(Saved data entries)
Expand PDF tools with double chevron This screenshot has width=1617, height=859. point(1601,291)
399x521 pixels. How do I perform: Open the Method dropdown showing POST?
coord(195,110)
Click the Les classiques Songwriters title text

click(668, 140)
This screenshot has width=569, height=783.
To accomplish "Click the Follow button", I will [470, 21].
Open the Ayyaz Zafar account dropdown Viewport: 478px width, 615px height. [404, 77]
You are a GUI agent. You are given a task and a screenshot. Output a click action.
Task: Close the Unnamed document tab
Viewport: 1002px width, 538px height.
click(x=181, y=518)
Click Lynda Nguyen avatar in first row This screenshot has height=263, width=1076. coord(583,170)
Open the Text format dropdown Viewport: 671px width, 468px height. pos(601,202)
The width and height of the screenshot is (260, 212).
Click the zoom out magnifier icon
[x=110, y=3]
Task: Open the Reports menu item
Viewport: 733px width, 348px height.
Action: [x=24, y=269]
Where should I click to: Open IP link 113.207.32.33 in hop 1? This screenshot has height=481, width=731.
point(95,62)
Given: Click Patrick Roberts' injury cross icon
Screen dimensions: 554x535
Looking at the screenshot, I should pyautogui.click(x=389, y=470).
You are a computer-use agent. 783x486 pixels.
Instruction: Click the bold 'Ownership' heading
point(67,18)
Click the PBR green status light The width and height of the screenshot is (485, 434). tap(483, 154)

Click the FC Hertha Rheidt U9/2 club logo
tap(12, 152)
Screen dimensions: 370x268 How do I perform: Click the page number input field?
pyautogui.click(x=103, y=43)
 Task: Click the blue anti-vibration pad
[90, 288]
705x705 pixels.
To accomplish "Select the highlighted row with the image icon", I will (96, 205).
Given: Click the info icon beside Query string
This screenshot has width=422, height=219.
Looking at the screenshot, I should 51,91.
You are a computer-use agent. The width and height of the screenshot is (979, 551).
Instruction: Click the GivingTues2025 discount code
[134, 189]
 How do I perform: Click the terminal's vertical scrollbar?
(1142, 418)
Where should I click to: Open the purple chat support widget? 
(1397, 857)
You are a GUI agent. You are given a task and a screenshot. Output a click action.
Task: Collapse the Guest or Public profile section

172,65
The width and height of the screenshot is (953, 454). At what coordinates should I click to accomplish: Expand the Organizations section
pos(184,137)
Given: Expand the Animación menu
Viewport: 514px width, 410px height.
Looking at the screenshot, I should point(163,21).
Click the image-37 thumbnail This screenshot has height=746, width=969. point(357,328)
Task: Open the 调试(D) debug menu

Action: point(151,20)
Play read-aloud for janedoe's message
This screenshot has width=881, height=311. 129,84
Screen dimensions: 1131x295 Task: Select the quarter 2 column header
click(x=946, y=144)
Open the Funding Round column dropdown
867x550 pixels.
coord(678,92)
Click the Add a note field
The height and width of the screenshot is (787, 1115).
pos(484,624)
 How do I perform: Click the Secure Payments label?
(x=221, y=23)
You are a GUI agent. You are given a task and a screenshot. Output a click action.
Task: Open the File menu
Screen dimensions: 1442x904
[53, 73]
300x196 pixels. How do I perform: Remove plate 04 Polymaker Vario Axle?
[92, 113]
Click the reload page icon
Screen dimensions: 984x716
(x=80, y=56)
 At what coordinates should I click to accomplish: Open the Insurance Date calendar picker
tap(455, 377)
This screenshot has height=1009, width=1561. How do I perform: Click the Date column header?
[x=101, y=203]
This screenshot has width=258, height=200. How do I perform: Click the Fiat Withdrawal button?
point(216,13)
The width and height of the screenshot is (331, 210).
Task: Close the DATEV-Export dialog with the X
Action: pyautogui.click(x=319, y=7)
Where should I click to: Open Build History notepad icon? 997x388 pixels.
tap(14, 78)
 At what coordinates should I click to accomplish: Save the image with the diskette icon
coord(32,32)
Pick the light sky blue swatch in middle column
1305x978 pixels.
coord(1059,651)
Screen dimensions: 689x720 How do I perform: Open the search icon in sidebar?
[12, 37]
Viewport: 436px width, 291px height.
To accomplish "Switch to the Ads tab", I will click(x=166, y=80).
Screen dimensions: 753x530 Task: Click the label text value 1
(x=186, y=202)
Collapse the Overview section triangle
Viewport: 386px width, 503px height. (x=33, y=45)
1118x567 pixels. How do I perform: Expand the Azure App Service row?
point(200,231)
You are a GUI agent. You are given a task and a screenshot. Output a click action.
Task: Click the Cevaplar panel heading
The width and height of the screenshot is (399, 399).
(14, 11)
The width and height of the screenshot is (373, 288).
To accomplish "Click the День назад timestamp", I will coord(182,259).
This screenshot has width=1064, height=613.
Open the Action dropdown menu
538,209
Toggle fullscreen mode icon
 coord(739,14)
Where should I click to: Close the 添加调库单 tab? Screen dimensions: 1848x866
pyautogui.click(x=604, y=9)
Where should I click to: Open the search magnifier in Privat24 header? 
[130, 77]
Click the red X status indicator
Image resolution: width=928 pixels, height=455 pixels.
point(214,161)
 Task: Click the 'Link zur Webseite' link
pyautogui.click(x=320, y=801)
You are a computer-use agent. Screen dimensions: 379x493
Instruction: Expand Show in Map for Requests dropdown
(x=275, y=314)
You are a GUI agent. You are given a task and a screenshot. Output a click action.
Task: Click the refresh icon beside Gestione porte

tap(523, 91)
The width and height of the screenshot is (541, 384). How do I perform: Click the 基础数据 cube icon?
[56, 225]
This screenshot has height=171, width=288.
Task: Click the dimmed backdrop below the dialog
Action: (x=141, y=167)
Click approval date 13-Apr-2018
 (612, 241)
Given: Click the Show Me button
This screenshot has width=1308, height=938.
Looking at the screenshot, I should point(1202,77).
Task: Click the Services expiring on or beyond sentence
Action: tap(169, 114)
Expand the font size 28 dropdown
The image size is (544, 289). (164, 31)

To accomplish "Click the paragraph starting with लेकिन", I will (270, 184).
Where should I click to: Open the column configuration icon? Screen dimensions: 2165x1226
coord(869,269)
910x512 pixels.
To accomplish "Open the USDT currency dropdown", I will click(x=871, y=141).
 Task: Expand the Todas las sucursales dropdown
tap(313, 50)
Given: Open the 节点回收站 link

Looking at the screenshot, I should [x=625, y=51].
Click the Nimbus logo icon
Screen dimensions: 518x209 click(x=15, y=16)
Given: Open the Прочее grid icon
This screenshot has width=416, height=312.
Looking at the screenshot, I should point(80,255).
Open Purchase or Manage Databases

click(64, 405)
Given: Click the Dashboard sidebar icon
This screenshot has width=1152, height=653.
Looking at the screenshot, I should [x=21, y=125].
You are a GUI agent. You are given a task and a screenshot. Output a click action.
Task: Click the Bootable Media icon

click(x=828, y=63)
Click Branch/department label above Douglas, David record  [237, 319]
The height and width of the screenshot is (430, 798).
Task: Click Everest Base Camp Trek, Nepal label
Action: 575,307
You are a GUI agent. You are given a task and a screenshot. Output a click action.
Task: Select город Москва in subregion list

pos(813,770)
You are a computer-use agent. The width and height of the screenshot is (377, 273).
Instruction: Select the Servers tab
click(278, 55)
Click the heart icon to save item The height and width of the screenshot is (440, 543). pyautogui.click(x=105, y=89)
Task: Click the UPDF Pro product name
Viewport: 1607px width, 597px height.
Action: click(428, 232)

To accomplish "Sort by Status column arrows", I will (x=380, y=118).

**YOUR OBJECTIVE**:
Retype every entry word for word.

**REPLY**:
Expand PDF tools with double chevron This screenshot has width=1617, height=859. point(1601,291)
399x521 pixels. How do I perform: Open the Method dropdown showing POST?
coord(195,110)
Click the Les classiques Songwriters title text

click(668, 140)
This screenshot has width=569, height=783.
To accomplish "Click the Follow button", I will [470, 21].
Open the Ayyaz Zafar account dropdown Viewport: 478px width, 615px height. [404, 77]
You are a GUI agent. You are given a task and a screenshot. Output a click action.
Task: Close the Unnamed document tab
Viewport: 1002px width, 538px height.
click(x=181, y=518)
Click Lynda Nguyen avatar in first row This screenshot has height=263, width=1076. coord(583,170)
Open the Text format dropdown Viewport: 671px width, 468px height. pos(601,202)
The width and height of the screenshot is (260, 212).
Click the zoom out magnifier icon
[x=110, y=3]
Task: Open the Reports menu item
Viewport: 733px width, 348px height.
Action: [x=24, y=269]
Where should I click to: Open IP link 113.207.32.33 in hop 1? This screenshot has height=481, width=731.
point(95,62)
Given: Click Patrick Roberts' injury cross icon
Screen dimensions: 554x535
Looking at the screenshot, I should pyautogui.click(x=389, y=470).
You are a computer-use agent. 783x486 pixels.
Instruction: Click the bold 'Ownership' heading
point(67,18)
Click the PBR green status light The width and height of the screenshot is (485, 434). tap(483, 154)

Click the FC Hertha Rheidt U9/2 club logo
tap(12, 152)
Screen dimensions: 370x268 How do I perform: Click the page number input field?
pyautogui.click(x=103, y=43)
 Task: Click the blue anti-vibration pad
[90, 288]
705x705 pixels.
To accomplish "Select the highlighted row with the image icon", I will (96, 205).
Given: Click the info icon beside Query string
This screenshot has width=422, height=219.
Looking at the screenshot, I should 51,91.
You are a computer-use agent. The width and height of the screenshot is (979, 551).
Instruction: Click the GivingTues2025 discount code
[134, 189]
 How do I perform: Click the terminal's vertical scrollbar?
(1142, 418)
Where should I click to: Open the purple chat support widget? 
(1397, 857)
You are a GUI agent. You are given a task and a screenshot. Output a click action.
Task: Collapse the Guest or Public profile section

172,65
The width and height of the screenshot is (953, 454). At what coordinates should I click to accomplish: Expand the Organizations section
pos(184,137)
Given: Expand the Animación menu
Viewport: 514px width, 410px height.
Looking at the screenshot, I should point(163,21).
Click the image-37 thumbnail This screenshot has height=746, width=969. point(357,328)
Task: Open the 调试(D) debug menu

Action: point(151,20)
Play read-aloud for janedoe's message
This screenshot has width=881, height=311. 129,84
Screen dimensions: 1131x295 Task: Select the quarter 2 column header
click(x=946, y=144)
Open the Funding Round column dropdown
867x550 pixels.
coord(678,92)
Click the Add a note field
The height and width of the screenshot is (787, 1115).
pos(484,624)
 How do I perform: Click the Secure Payments label?
(x=221, y=23)
You are a GUI agent. You are given a task and a screenshot. Output a click action.
Task: Open the File menu
Screen dimensions: 1442x904
[53, 73]
300x196 pixels. How do I perform: Remove plate 04 Polymaker Vario Axle?
[92, 113]
Click the reload page icon
Screen dimensions: 984x716
(x=80, y=56)
 At what coordinates should I click to accomplish: Open the Insurance Date calendar picker
tap(455, 377)
This screenshot has height=1009, width=1561. How do I perform: Click the Date column header?
[x=101, y=203]
This screenshot has width=258, height=200. How do I perform: Click the Fiat Withdrawal button?
point(216,13)
The width and height of the screenshot is (331, 210).
Task: Close the DATEV-Export dialog with the X
Action: pyautogui.click(x=319, y=7)
Where should I click to: Open Build History notepad icon? 997x388 pixels.
tap(14, 78)
 At what coordinates should I click to accomplish: Save the image with the diskette icon
coord(32,32)
Pick the light sky blue swatch in middle column
1305x978 pixels.
coord(1059,651)
Screen dimensions: 689x720 How do I perform: Open the search icon in sidebar?
[12, 37]
Viewport: 436px width, 291px height.
To accomplish "Switch to the Ads tab", I will click(x=166, y=80).
Screen dimensions: 753x530 Task: Click the label text value 1
(x=186, y=202)
Collapse the Overview section triangle
Viewport: 386px width, 503px height. (x=33, y=45)
1118x567 pixels. How do I perform: Expand the Azure App Service row?
point(200,231)
You are a GUI agent. You are given a task and a screenshot. Output a click action.
Task: Click the Cevaplar panel heading
The width and height of the screenshot is (399, 399).
(14, 11)
The width and height of the screenshot is (373, 288).
To accomplish "Click the День назад timestamp", I will coord(182,259).
This screenshot has width=1064, height=613.
Open the Action dropdown menu
538,209
Toggle fullscreen mode icon
 coord(739,14)
Where should I click to: Close the 添加调库单 tab? Screen dimensions: 1848x866
pyautogui.click(x=604, y=9)
Where should I click to: Open the search magnifier in Privat24 header? 
[130, 77]
Click the red X status indicator
Image resolution: width=928 pixels, height=455 pixels.
point(214,161)
 Task: Click the 'Link zur Webseite' link
pyautogui.click(x=320, y=801)
You are a computer-use agent. Screen dimensions: 379x493
Instruction: Expand Show in Map for Requests dropdown
(x=275, y=314)
You are a GUI agent. You are given a task and a screenshot. Output a click action.
Task: Click the refresh icon beside Gestione porte

tap(523, 91)
The width and height of the screenshot is (541, 384). How do I perform: Click the 基础数据 cube icon?
[56, 225]
This screenshot has height=171, width=288.
Task: Click the dimmed backdrop below the dialog
Action: (x=141, y=167)
Click approval date 13-Apr-2018
 (612, 241)
Given: Click the Show Me button
This screenshot has width=1308, height=938.
Looking at the screenshot, I should point(1202,77).
Task: Click the Services expiring on or beyond sentence
Action: tap(169, 114)
Expand the font size 28 dropdown
The image size is (544, 289). (164, 31)

To accomplish "Click the paragraph starting with लेकिन", I will (270, 184).
Where should I click to: Open the column configuration icon? Screen dimensions: 2165x1226
coord(869,269)
910x512 pixels.
To accomplish "Open the USDT currency dropdown", I will click(x=871, y=141).
 Task: Expand the Todas las sucursales dropdown
tap(313, 50)
Given: Open the 节点回收站 link

Looking at the screenshot, I should [x=625, y=51].
Click the Nimbus logo icon
Screen dimensions: 518x209 click(x=15, y=16)
Given: Open the Прочее grid icon
This screenshot has width=416, height=312.
Looking at the screenshot, I should point(80,255).
Open Purchase or Manage Databases

click(64, 405)
Given: Click the Dashboard sidebar icon
This screenshot has width=1152, height=653.
Looking at the screenshot, I should [x=21, y=125].
You are a GUI agent. You are given a task and a screenshot. Output a click action.
Task: Click the Bootable Media icon

click(x=828, y=63)
Click Branch/department label above Douglas, David record  [237, 319]
The height and width of the screenshot is (430, 798).
Task: Click Everest Base Camp Trek, Nepal label
Action: 575,307
You are a GUI agent. You are given a task and a screenshot. Output a click action.
Task: Select город Москва in subregion list

pos(813,770)
You are a computer-use agent. The width and height of the screenshot is (377, 273).
Instruction: Select the Servers tab
click(278, 55)
Click the heart icon to save item The height and width of the screenshot is (440, 543). pyautogui.click(x=105, y=89)
Task: Click the UPDF Pro product name
Viewport: 1607px width, 597px height.
Action: click(428, 232)

To accomplish "Sort by Status column arrows", I will (x=380, y=118).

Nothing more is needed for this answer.